After a particularly brutal pair of goodbyes taking place entirely too early on a Sunday morning at the Belgrade train and bus stations, I spent a particularly brutal six hours on a bus to the Bulgarian capital of Sofia. The ride itself was comfortable enough without any major complications other than I simply wasn’t entirely interested in going there. I don’t hold any glaring grudges against Sofia, it was simply impossible to go where I had really wanted.

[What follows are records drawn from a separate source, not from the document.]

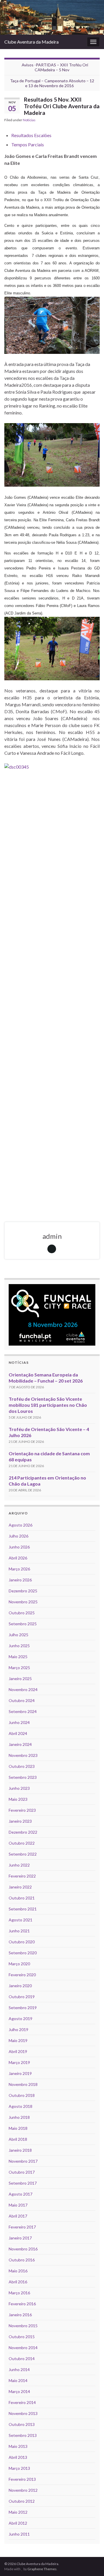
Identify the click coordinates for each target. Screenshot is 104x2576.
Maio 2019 (18, 2040)
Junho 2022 (19, 1865)
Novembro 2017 (23, 2161)
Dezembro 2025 (23, 1590)
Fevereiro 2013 (22, 2479)
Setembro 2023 (23, 1777)
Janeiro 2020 (20, 1985)
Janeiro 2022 (20, 1886)
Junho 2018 (19, 2117)
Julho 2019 (18, 2029)
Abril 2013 (18, 2457)
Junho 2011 (19, 2534)
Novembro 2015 (23, 2325)
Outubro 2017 (22, 2172)
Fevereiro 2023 (22, 1810)
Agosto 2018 (20, 2106)
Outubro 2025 (22, 1612)
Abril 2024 (18, 1733)
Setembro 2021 (23, 1908)
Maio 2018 (18, 2128)
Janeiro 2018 (20, 2150)
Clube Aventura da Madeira (31, 41)
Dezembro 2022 (23, 1832)
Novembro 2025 (23, 1601)
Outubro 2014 (22, 2358)
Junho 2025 (19, 1645)
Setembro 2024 (23, 1711)
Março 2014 (19, 2391)
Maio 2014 (18, 2380)
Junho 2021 (19, 1930)
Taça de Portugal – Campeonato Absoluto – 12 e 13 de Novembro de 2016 (52, 83)
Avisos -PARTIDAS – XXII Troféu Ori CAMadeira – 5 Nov (55, 67)
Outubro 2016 (22, 2259)
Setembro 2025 (23, 1623)
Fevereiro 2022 (22, 1875)
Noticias (29, 120)
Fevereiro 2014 (22, 2402)
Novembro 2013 (23, 2413)
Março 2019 (19, 2062)
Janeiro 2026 (20, 1579)
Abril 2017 (18, 2215)
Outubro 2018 (22, 2095)
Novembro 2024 (23, 1689)
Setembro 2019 (23, 2007)
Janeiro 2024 (20, 1744)
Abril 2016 (18, 2281)
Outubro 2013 (22, 2424)
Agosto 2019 (20, 2018)
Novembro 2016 (23, 2248)
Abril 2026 (18, 1557)
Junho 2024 (19, 1722)
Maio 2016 (18, 2270)
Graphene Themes (42, 2569)
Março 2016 (19, 2292)
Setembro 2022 (23, 1854)
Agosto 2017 (20, 2194)
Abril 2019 (18, 2051)
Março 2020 (19, 1963)
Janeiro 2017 (20, 2237)
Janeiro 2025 (20, 1678)
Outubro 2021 (22, 1897)
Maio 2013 (18, 2446)
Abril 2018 (18, 2139)
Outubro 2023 (22, 1766)
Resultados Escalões (31, 135)
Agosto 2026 (20, 1525)
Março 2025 (19, 1667)
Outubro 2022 (22, 1843)
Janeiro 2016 (20, 2314)
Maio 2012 (18, 2512)
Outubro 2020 (22, 1941)
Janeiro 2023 (20, 1821)
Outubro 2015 (22, 2336)
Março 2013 (19, 2468)
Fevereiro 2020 (22, 1974)
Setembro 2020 (23, 1952)
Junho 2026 (19, 1546)
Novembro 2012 (23, 2490)
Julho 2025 (18, 1634)
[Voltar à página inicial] (52, 17)
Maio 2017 (18, 2205)
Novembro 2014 (23, 2347)
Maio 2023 (18, 1799)
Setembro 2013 (23, 2435)
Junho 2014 (19, 2369)
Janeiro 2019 (20, 2073)
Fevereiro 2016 (22, 2303)
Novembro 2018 (23, 2084)
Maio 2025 (18, 1656)
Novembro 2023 (23, 1755)
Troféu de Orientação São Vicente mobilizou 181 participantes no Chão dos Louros (48, 1405)
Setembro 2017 (23, 2183)
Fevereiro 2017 (22, 2226)
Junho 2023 (19, 1788)
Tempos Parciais (27, 144)
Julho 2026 (18, 1535)
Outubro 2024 (22, 1700)
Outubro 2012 (22, 2501)
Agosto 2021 (20, 1919)
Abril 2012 (18, 2523)
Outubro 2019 (22, 1996)
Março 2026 (19, 1568)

I arrived in Sofia around 6 PM and spent a few minutes acquainting myself with the screenshot I had saved on my phone which showed the location of my hostel, Nightingale, in relation to the central bus station before eventually making my way through Sofia’s back streets to arrive at my destination. I made my way up the winding staircase to the hostel. My ears were immediately greeted by the sound of loud metal music which was blasting from the hostel attendant’s desk. I never caught the attendant’s name but every encounter with him left me somewhat bewildered as everything about him appeared to be hippy, but every action he took screamed metal.
My room was located directly under the roof and was shared with at least fifteen other beds. I locked my belongings in my personal storage locker and spent the remainder of the evening relaxing in one of the common rooms, charging my phone, and talking over the internet to the friends I had just left behind. The most interesting feature of the hostel, besides the attendant, was the fact that visitors often left behind phrases written on paper and taped to the hostel walls. The one that drew my attention most turned out later to be from Stephen Hawkings, “Quiet people have the loudest minds.”

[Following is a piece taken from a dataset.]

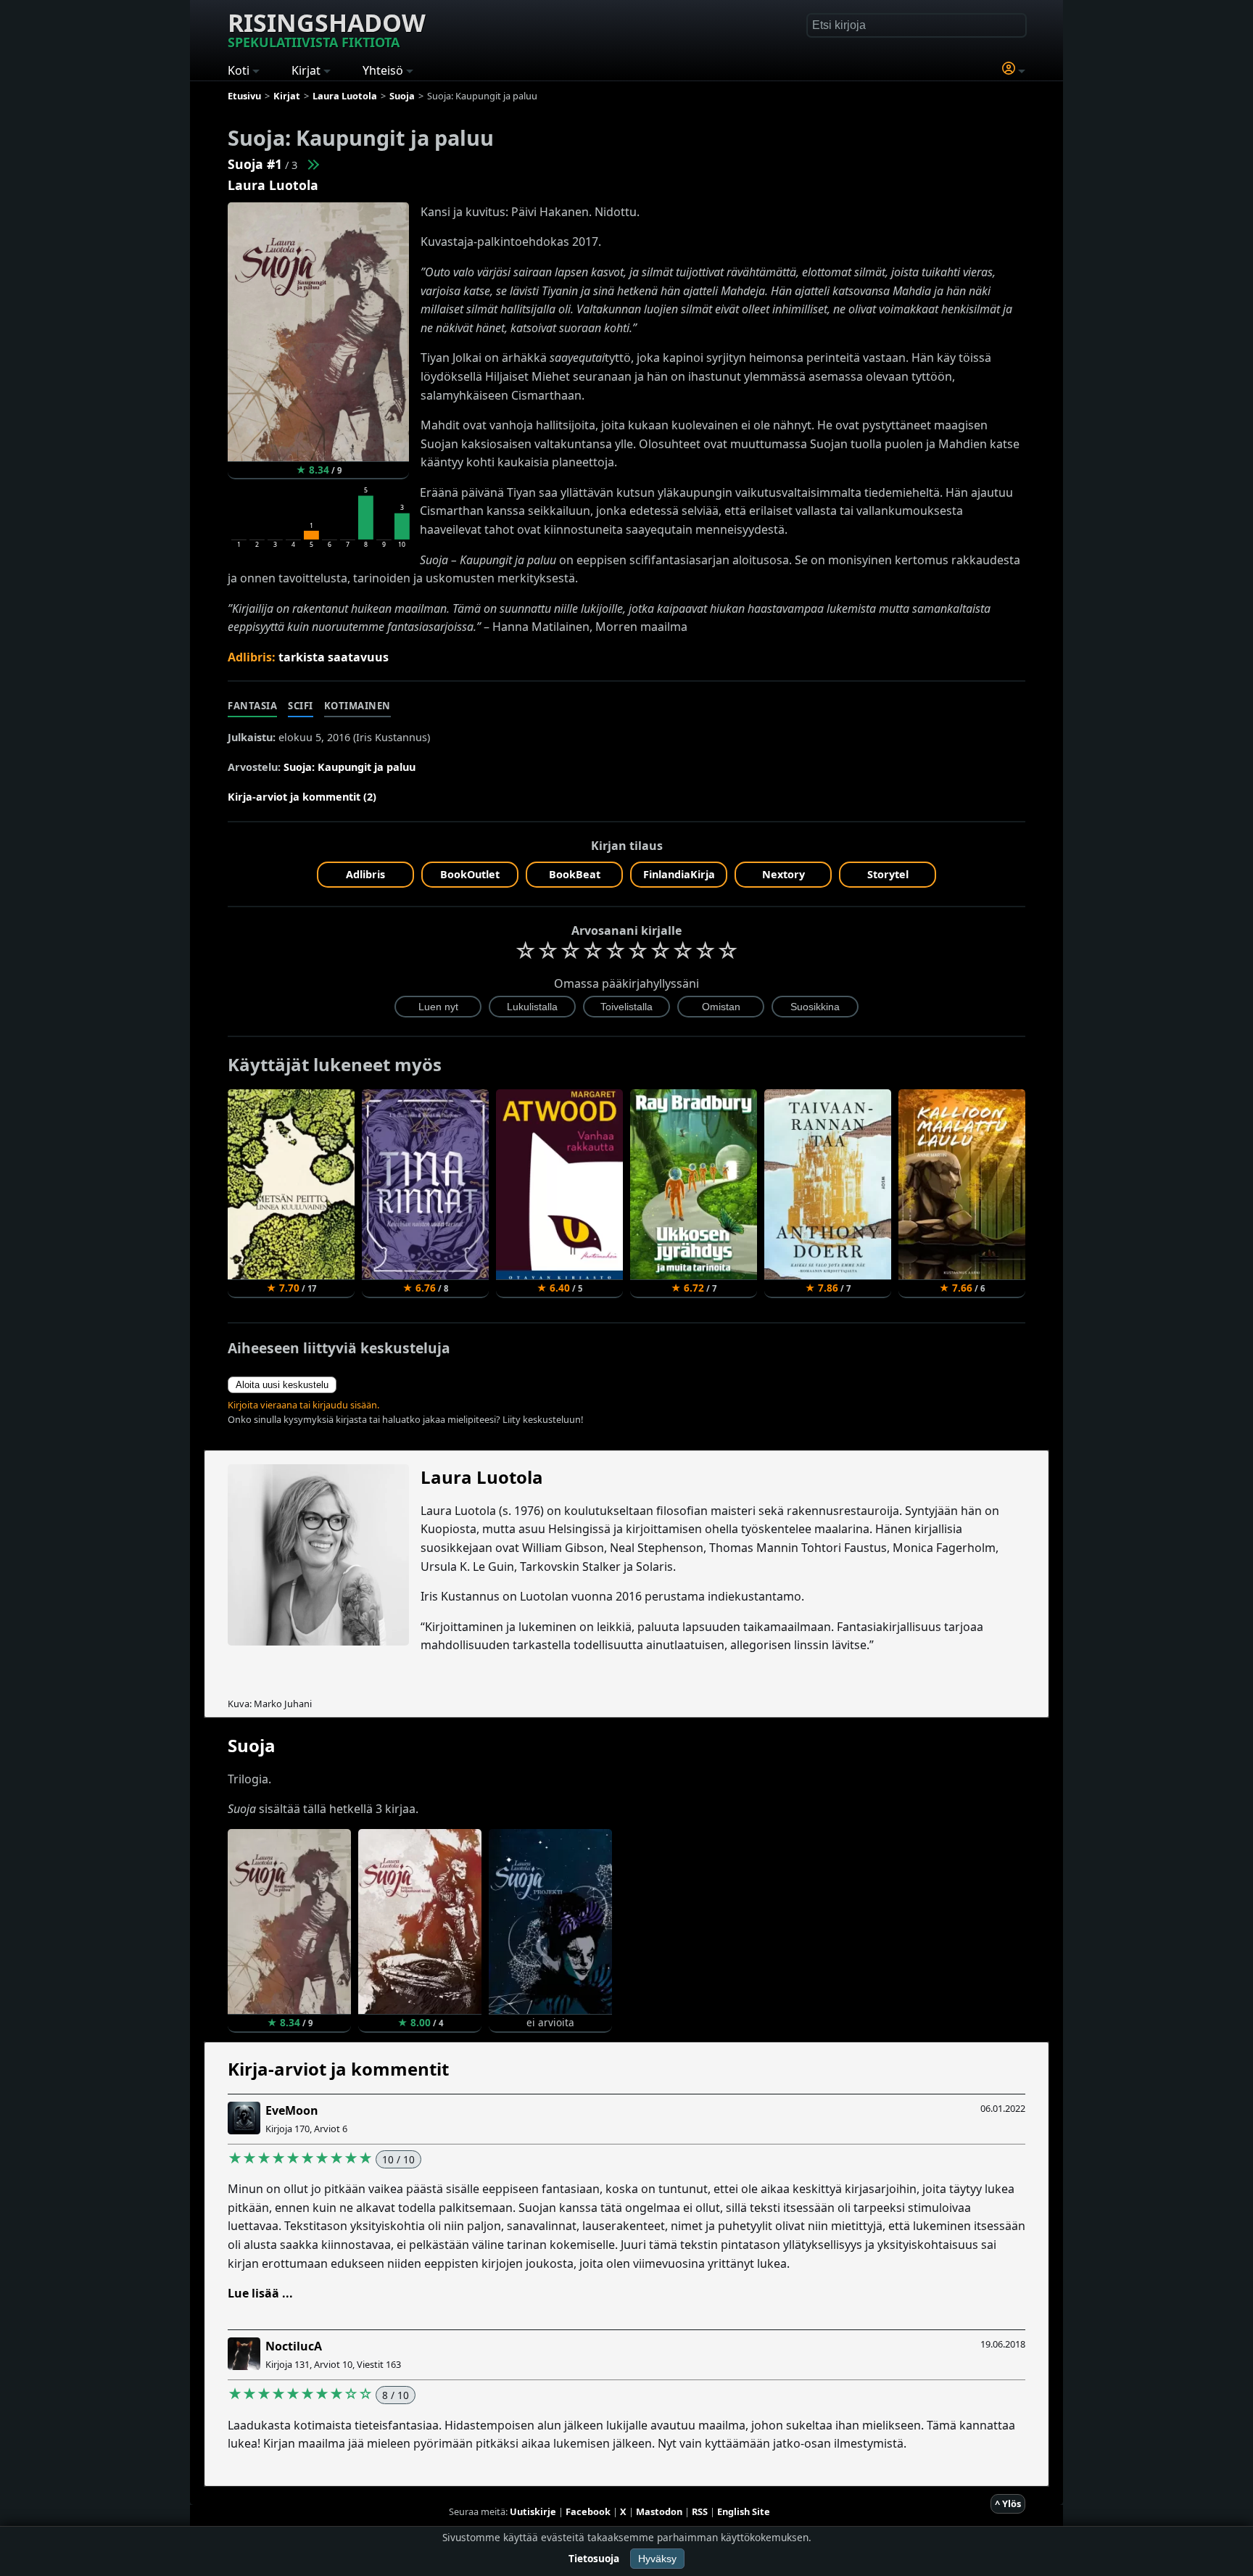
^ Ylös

I woke up early the next morning with a strange idea to do something stupid. It was 95 degrees in Sofia and I wanted to go running. So I did. I found a very large park nearby which was connected to an even larger forest, each with trails perfect for running. The forest was idyllic and devoid of any of the trash and graffiti I’ve come to expect from the Balkans. I did not worry too much about it’s absence as I knew it would be waiting for me when I finished my run about an hour later.
After my run I treated myself to McDonald’s for the first time since my journey began which was located in an underground pedestrian bypass. I then returned to the hostel and immediately fell back asleep. Fortunately, when I awoke for the second time that day I had no such crazy notions as I had entertained the first time. Instead, I simply put my shoes on and left to explore the city. I immediately noticed that Sofia doesn’t feel at all like Belgrade. The streets are too straight and make entirely too much sense. The buildings seem more modern with their massive neon signs on their roofs advertising somewhat obtrusively and unaesthetically for a smorgasbord of American corporations. Sure, Belgrade had a few of these signs, but they at least advertised a few of their own companies.

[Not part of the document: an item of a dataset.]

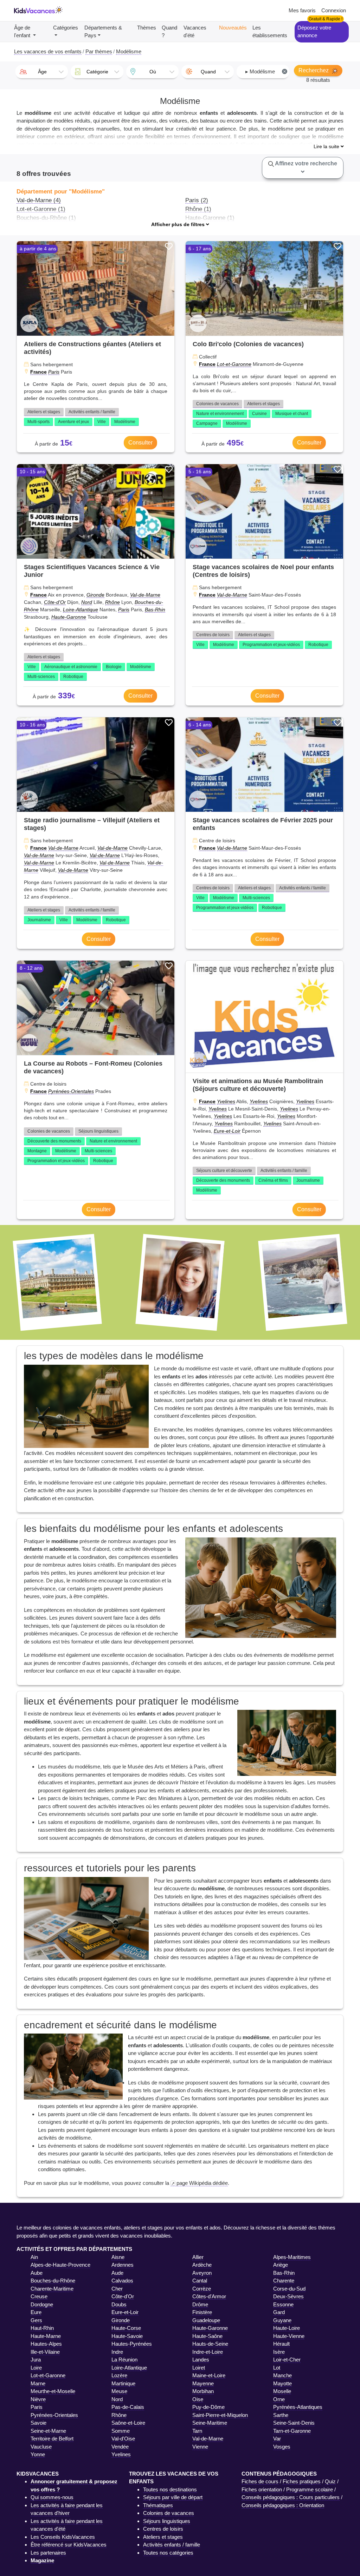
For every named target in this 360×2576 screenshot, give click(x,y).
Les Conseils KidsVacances (63, 2537)
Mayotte (282, 2383)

Sofia boasts some beautiful architecture and more than a few lovely monuments. The most impressive of these is that dedicated to The Liberator Tsar. There is also an eery looking statue of Tsar Samuel not too far removed from the crown jewel of Sofia, the St. Alexander Nevsky Cathedral dedicated to the fallen Bulgarians, Romanians, Belarussians, Ukrainians, and Russian soldiers who died liberating Bulgaria from the Ottoman Empire. With the capacity to hold ten thousand people, this cathedral was constructed in the late 1800’s and is the second largest on the Balkan Peninsula after the yet incomplete Temple of St. Sava in Belgrade.
Aside from the architecture there are also several pedestrian shopping districts which were home to my favorite part of the city, the people. Despite the amazing sights, my favorite experience in Sofia was interacting with the locals only in Serbian without them trying to speak back to me in English. Likely they didn’t understand me very well and for the life of me I had no idea what they were saying, but it was nonetheless pleasant and painless.
My second day in Sofia was dedicated simply to a quick photo tour followed by catching up with these writings in a quiet cafe in which, much to the relief of the shopkeeper, I feel like I quelled what might have been a particularly violent student uprising.